'Ada Rasa'

2.6K 219 17
                                    

Pov. Humaira / Ira.

"Bagaimana hasilnya, Dok?" Wanita cantik berhati iblis itu bertanya, mengenai hasil test kesehatanku, apakah aku positif HIV, atau tidak.

Ya, wanita itu adalah Mamih, seorang mucikari kelas kakap yang telah menjadikanku peliharaan nya.
Rencananya, Mamih akan menjualku kepada Bara, jika ternyata hasil test mengatakan jika diriku positif HIV.

Miris, bukan?
Entah harus berharap bagaimana, bagaikan buah simalakama.
Jika aku negatif, aku kembali bekerja pada Mamih, dan melanjutkan kontrak kerja ku, melayani pria tua hidung belang itu, lagi.
Tapi jika aku ingin bebas, aku terjerat dalam sebuah penyakit, lebih tepatnya virus, yang tak ada satupun manusia di dunia ini mau menerimanya, ialah HIV.

'Ya Tuhan ... jika memang aku harus terjangkit virus HIV, aku akan belajar menerimanya, yang terpenting ialah keluar dari lingkaran setan yang terkutuk itu dulu, aku sungguh sudah tak kuat menjalani semua ini.
Aku ingin taubat dan membenahi diri, atas semua dosa yang tak pernah ingin kulakukan sebelumnya'
Menangis ku dalam hati.

"Mohon maaf, sepertinya kabar ini terdengar kurang baik ...."
Ucap dokter wanita yang bertugas saat itu, Dokter Rina.

Beruntungnya, hari ini Anton libur tugas, sehingga ia tidak mengetahui hal ini.

"Kenapa, Dok? Katakan saja."
Bara, yang selalu setia menemaniku, ikut penasaran mendengar hasilnya.

"Pasien ... dinyatakan positif HIV."

Deg!

Mengucur deras air mataku, entah perasaan bahagia atau sedih ....

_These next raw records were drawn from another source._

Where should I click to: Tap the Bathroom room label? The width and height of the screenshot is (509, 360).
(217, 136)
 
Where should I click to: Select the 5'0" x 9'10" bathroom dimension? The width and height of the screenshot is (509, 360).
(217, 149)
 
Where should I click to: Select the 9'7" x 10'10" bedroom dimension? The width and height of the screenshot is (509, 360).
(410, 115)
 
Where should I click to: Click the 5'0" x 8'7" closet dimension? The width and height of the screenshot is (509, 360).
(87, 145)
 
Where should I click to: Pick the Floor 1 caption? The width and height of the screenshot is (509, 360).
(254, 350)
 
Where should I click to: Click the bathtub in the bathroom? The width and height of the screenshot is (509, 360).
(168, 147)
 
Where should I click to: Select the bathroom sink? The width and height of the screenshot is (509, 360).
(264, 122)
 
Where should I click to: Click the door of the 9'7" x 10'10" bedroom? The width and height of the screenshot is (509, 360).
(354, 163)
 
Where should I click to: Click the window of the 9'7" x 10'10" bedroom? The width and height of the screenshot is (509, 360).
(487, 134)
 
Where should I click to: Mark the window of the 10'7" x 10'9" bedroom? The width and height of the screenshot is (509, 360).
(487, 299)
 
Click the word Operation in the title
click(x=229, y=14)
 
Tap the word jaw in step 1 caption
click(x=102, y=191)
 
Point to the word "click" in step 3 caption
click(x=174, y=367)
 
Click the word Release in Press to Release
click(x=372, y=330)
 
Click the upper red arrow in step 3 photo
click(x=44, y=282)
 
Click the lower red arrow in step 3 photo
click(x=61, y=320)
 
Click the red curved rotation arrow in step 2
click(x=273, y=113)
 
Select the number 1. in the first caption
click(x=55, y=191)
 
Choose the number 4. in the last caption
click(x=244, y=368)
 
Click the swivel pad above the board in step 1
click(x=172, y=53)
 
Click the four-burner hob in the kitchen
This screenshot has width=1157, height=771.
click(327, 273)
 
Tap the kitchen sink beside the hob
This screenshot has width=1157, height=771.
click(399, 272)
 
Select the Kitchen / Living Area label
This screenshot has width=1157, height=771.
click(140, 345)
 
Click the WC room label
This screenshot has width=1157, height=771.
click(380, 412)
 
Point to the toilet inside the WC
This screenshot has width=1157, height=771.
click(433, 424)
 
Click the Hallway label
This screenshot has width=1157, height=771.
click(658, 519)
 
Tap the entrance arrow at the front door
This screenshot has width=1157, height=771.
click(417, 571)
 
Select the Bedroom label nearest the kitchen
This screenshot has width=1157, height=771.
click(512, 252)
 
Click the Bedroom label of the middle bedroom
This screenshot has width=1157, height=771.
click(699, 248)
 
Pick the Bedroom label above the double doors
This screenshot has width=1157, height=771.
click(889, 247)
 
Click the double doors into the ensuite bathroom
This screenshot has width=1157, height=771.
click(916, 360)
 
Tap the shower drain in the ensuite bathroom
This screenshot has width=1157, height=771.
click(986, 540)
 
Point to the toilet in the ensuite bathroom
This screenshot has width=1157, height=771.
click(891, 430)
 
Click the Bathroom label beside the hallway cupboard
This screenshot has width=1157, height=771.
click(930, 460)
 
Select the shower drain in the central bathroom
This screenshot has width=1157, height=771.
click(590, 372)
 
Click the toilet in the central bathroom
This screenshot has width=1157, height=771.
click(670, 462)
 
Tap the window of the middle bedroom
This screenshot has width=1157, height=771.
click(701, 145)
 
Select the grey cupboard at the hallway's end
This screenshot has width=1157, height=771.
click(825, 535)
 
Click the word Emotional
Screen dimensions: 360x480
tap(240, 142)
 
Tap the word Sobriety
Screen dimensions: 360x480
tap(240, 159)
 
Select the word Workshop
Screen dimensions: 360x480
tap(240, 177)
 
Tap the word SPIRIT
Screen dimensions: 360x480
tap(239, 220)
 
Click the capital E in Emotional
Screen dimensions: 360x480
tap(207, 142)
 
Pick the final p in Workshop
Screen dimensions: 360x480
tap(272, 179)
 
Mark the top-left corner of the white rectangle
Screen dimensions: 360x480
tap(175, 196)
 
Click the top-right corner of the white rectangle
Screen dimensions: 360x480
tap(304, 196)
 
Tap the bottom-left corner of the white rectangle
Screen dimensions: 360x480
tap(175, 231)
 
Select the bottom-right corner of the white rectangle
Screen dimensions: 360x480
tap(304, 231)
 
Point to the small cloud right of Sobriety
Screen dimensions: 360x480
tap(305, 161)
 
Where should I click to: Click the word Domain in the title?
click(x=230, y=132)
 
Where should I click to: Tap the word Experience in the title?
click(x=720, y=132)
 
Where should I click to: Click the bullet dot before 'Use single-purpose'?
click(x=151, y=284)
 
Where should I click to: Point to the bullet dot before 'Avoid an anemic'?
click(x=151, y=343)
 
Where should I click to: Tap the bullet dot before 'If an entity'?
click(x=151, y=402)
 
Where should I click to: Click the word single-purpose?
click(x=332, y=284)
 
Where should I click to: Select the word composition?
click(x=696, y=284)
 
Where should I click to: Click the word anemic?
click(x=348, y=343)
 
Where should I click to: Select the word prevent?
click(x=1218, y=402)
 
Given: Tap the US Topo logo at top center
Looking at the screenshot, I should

Akhirnya, aku bisa lepas dari Mamih dan seluruh antek-anteknya.
Tapi ... apakah Bara memang orang yang baik?
Sedang kita baru kenal, Bara sudah melakukan hal yang besar untukku.
Ia rela mengeluarkan uang ratusan juta untuk dapat membebaskanku.

"Ibu harus tenang, saya juga turut berduka, atas kabar yang menimpa Ibu, Ibu akan mendapatkan Terapi Antiretroviral, atau biasa disebut ART.
ART itu sendiri, memanglah tidak dapat menyembuhkan, tetapi bisa membantu pasien  HIV agar dapat hidup lebih lama dan lebih sehat. Selain itu, ART juga membantu mengurangi risiko penularan HIV. Untuk lebih jelasnya, pihak keluarga terdekat boleh ikut ke ruangan saya," jelas Dokter Rina.

"Baik, Dok. Saya akan menyusul ke ruangan dokter," ujar Bara.

"Oke, yasudah. Kebetulan sekali sayapun harus ke ruangan lain terlebih dahulu, nanti Bapak bisa ke ruangan saya pada saat jam istirahat saja, minta antar ke suster di sini. Baiklah, semoga kesehatan Bu Ira lekas membaik, ya! Selamat siang." pamit Dokter Rina, dan pergi meninggalkan kami.

Aku masih menangis terisak diatas ranjang pasien, ditemani Bara dan Mamih, yang masih sedikit shock, karena harus kehilangan seorang peliharaan nya, otomatis ia harus segera mencari budak perawan baru, sebagai penggantiku.

"Bagaimana, Mamih?" suara Bara memecahkan kesunyian.

"Baiklah, silakan datang ke tempatku besok, jangan lupa bawa uangnya."

"Kau sepertinya yakin sekali jika aku mau membeli Humaira?"

"Apa maksudmu, Bara?" kaget, ku mendengar Bara berkata demikian.

'Apakah aku harus kembali menjadi budak seksnya Mamih? Ya Tuhan ....'

"Mana ada pria yang mau bercinta  dengan wanita yang positif HIV? Dasar, bodoh!"

Aku semakin tercekat!
Mukaku memerah, malu, marah, semua jadi satu, tapi aku memilih diam tak bersuara.
Hanya air mata yang mewakili perasaanku saat ini.

'Aku telah hancur ....'

"Apa maksudmu, anak muda? Kau sendiri yang bersih keras untuk mendapatkan Humaira, kan? Mengapa sekarang berubah?" tanya Mamih, seraya terperanjat dari duduknya.